At the recent ITU Telecom World 2019, in Budapest, Hungary, the Executive Vice Chair of the Nigerian Communications Commission (NCC), Prof Umar Danbatta, mentioned that African countries will quickly subscribe to the enhanced mobile broadband, out of the three 5G use cases.
A quick summary, ITU describes 5G in terms of three use cases:
- Enhanced mobile broadband (emBB),
- Ultra-reliable and low latency
- Internet of Things type communications.
It is anticipated that emBB use case will cover applications such as ubiquitous and high speed connectivity for consumers, support augmented reality (AR) and virtual reality (VR) devices, gaming consoles, immersive experience, fixed wireless access etc. In Africa, it would take time for some of these technologies to mature due to the high cost of 5G phones, AR and VR devices, immersive TV, gaming consoles etc. Besides, consumers are not necessarily willing to pay more for faster speed as they are yet to reap the full benefits of 4G networks.
For the emBB use case, GSMA believes that fixed wireless access will be the biggest 5G use case, citing the low household fixed broadband penetration as 2% across Africa. This is debatable, given the low disposable income of households across Africa. However, this is very true for enterprises looking for alternative connectivity options, as cited by GSMA.
The ultra-reliable and low latency use case will cover applications such as connected and autonomous cars, remote or robotic surgery etc. These applications will also take a long time to come to fruition in Africa, as road infrastructures are not there yet to allow for the use of such cars. These cars also need to be tested on highways in Africa, as Lagos roads are very different from New York or London Roads. Road regulations and policies etc. also need to be adapted before autonomous cars can be deployed. How would these cars function, when given instructions from LATSMA, traffic wardens, police officers etc., manning our roads? How many hospitals in Africa are currently ready to use remote/robotic surgery to deliver health care services? Furthermore, the 1ms delay, anticipated for this use case, is yet from being realized.

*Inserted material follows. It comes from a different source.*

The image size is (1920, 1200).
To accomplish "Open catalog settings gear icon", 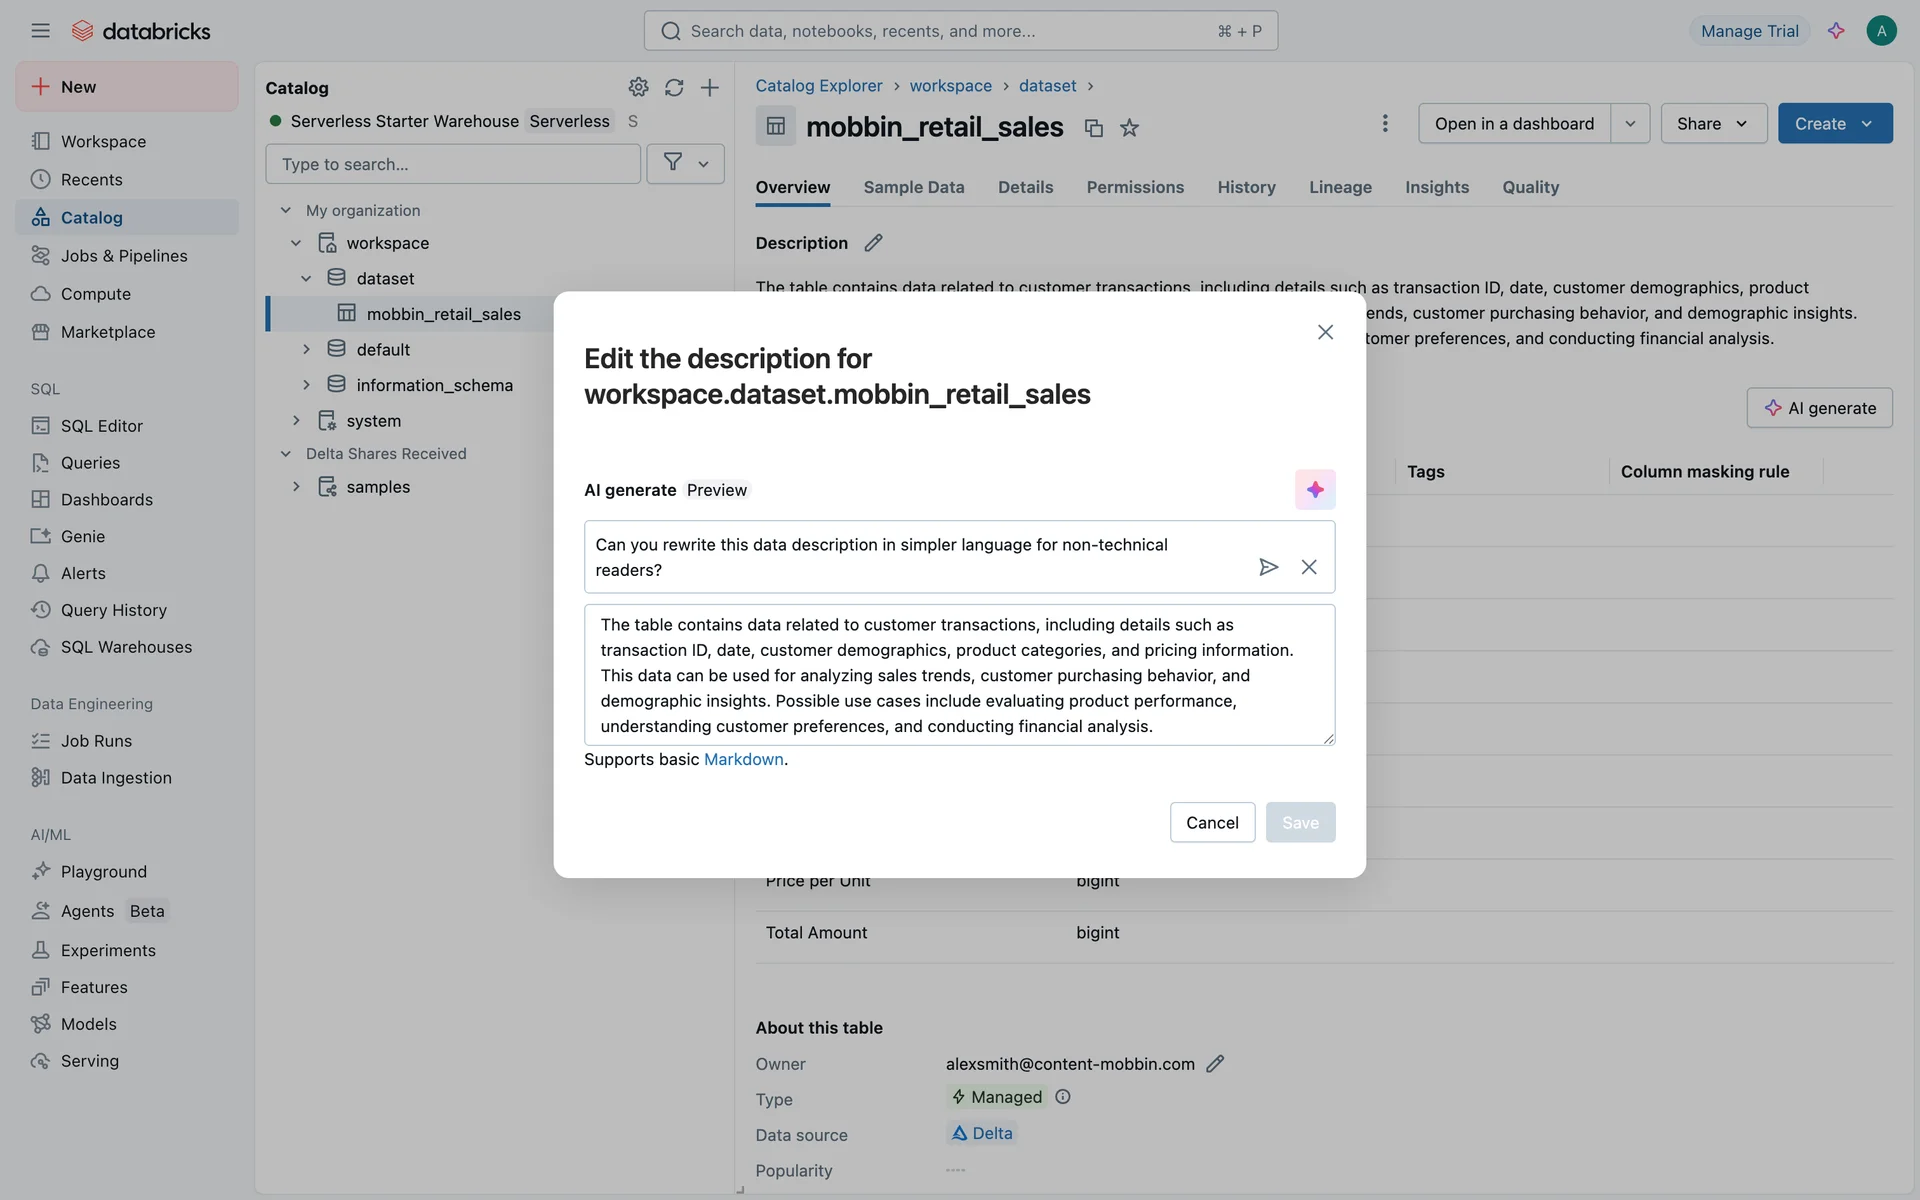I will click(638, 87).
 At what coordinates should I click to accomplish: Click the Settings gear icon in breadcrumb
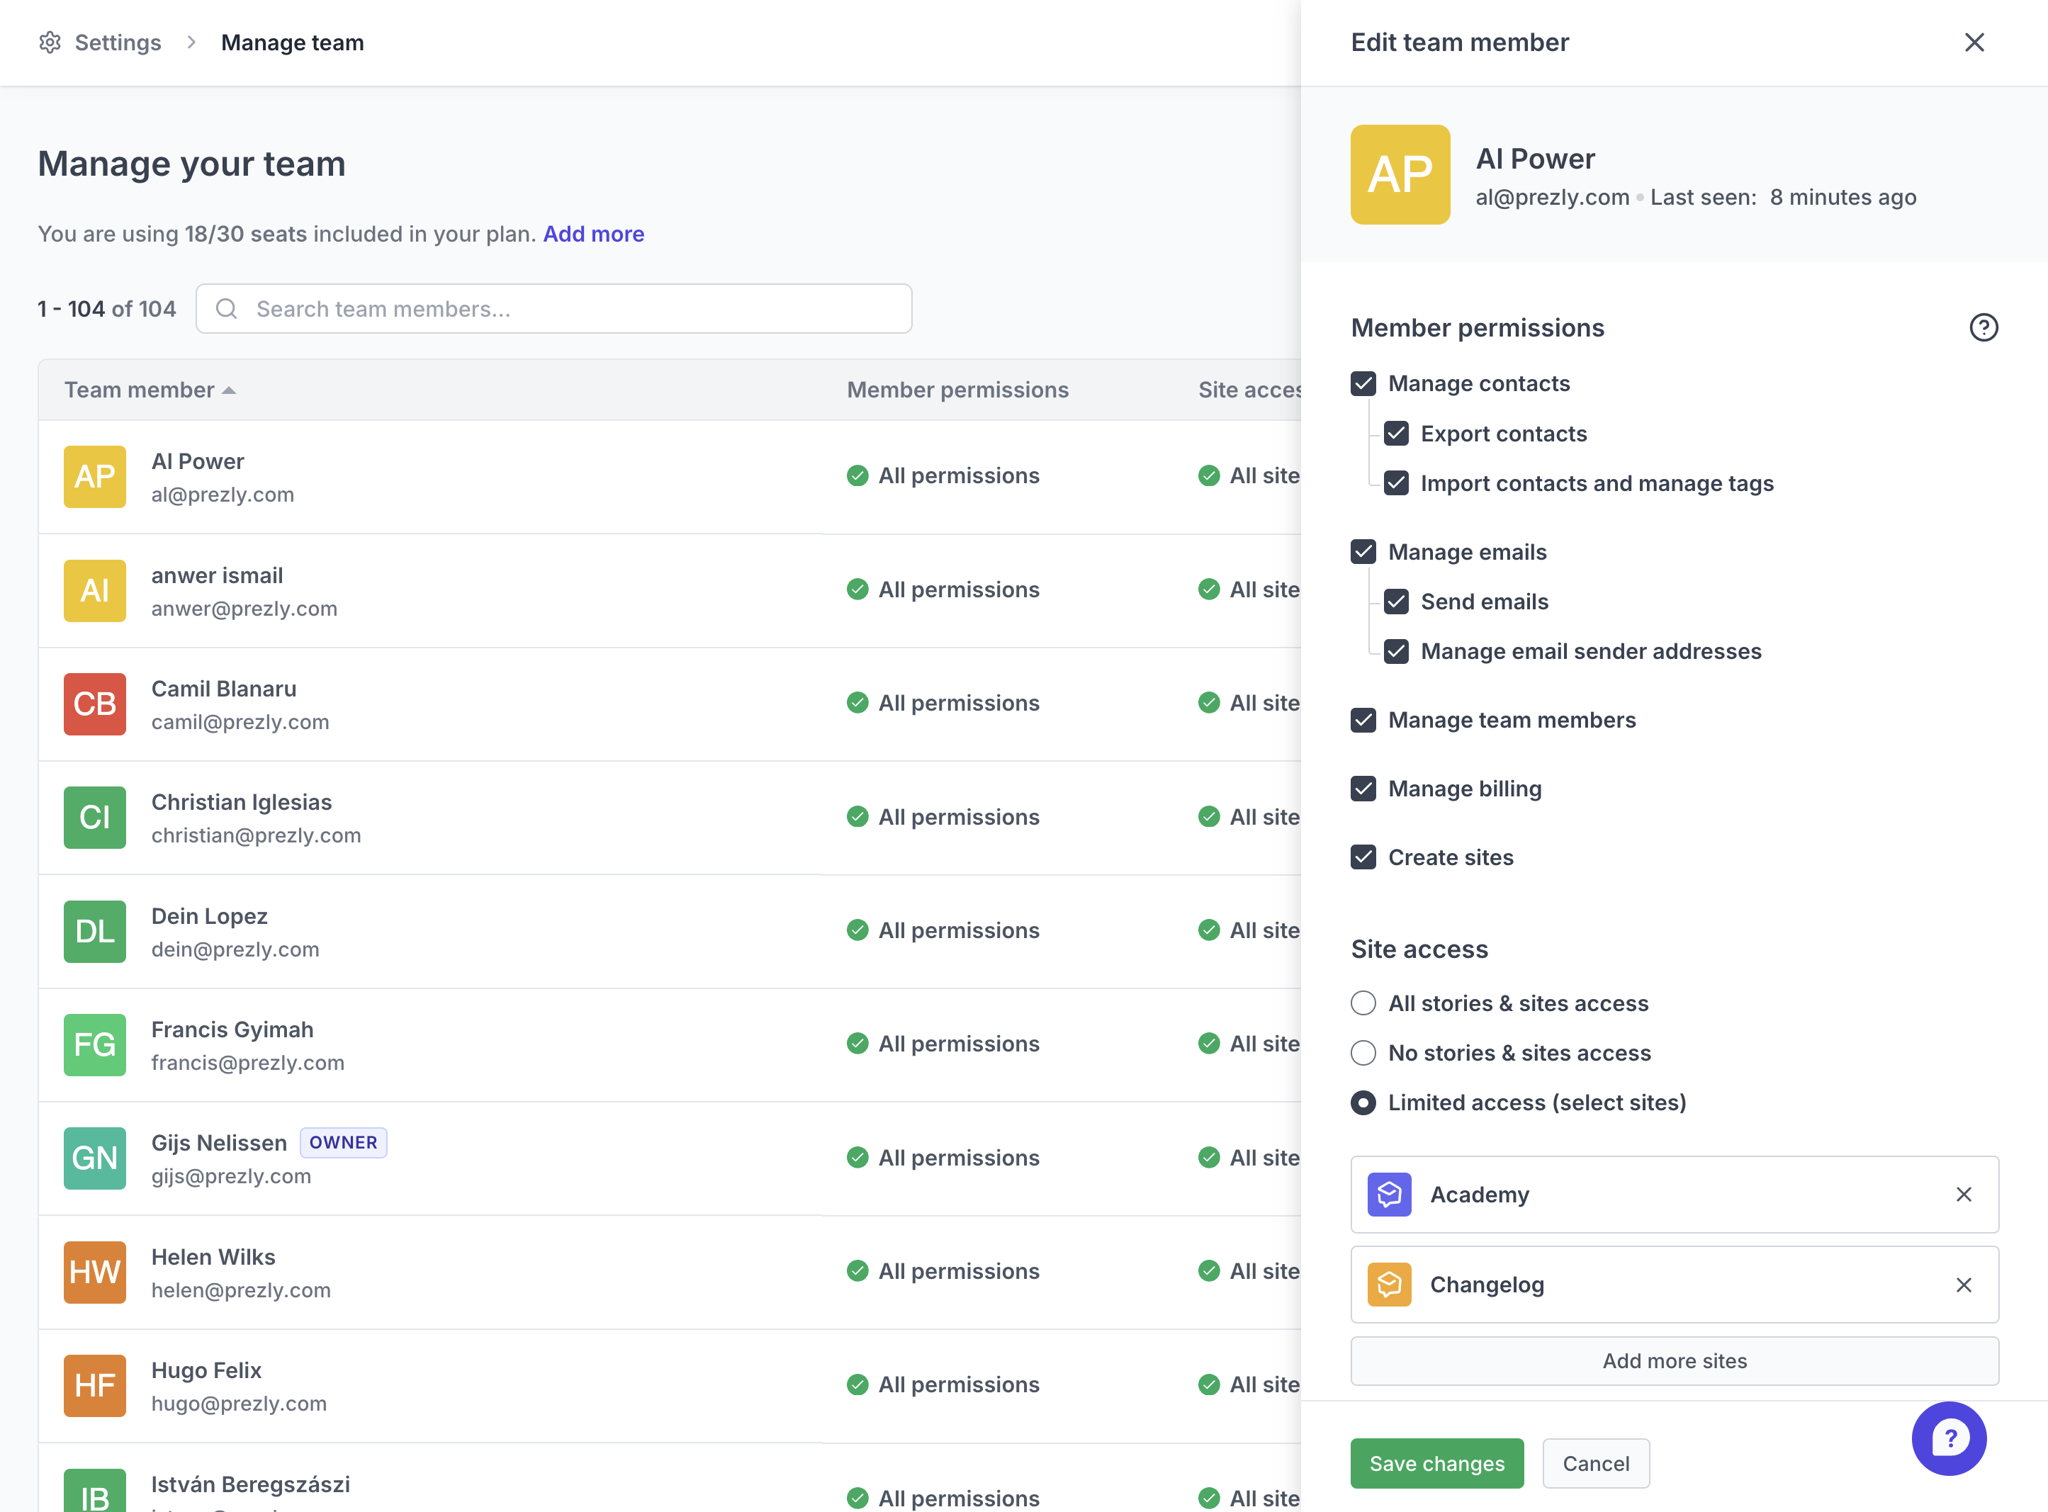point(50,43)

The last use case, the Internet of Things (IoT) application, looks at the use of machine type communications, for digitizing and automating industrial processes across sectors such as oil and gas, mining, agriculture, homes, energy, transportation, logistics, health care, education, real estate etc. Besides, IoT devices could be deployed using the existing communication networks.
IoT, for me, is the use case which presents the fastest route to market in Africa. It presents a unique market opportunity for telcos looking to maximize their dwindling revenues, depending on how well they position themselves within the value chain. As connectivity accounts for less than 5% of the accruable revenue from the IoT value chain; telcos may need to establish strong partnerships or merge and acquire new companies, outside their traditional business of connectivity, in order to compete favourably within this space.
GSMA, in their Sub Saharan Africa (SSA) outlook report , suggested that IoT connections within Africa, will approximately triple by 2025. It predicts that there will be 332 million IoT connections within the region by 2025. From my estimate and using the data from the World Bank and IMF, IoT would lead to an industry worth $14.61 billion, approximately 0.83% of Sub Saharan Africa’s current GDP.
Despite this market value, the IoT industry in Africa is in a nascent state (except for South Africa). This is because of the enormous challenges and barriers in existence, hindering the rate of adoption of these devices, within the continent. I am therefore of the opinion that African countries should adopt policies and regulations which would help address the existing challenges, so that their economies can significantly benefit from the $14.61 billion industry.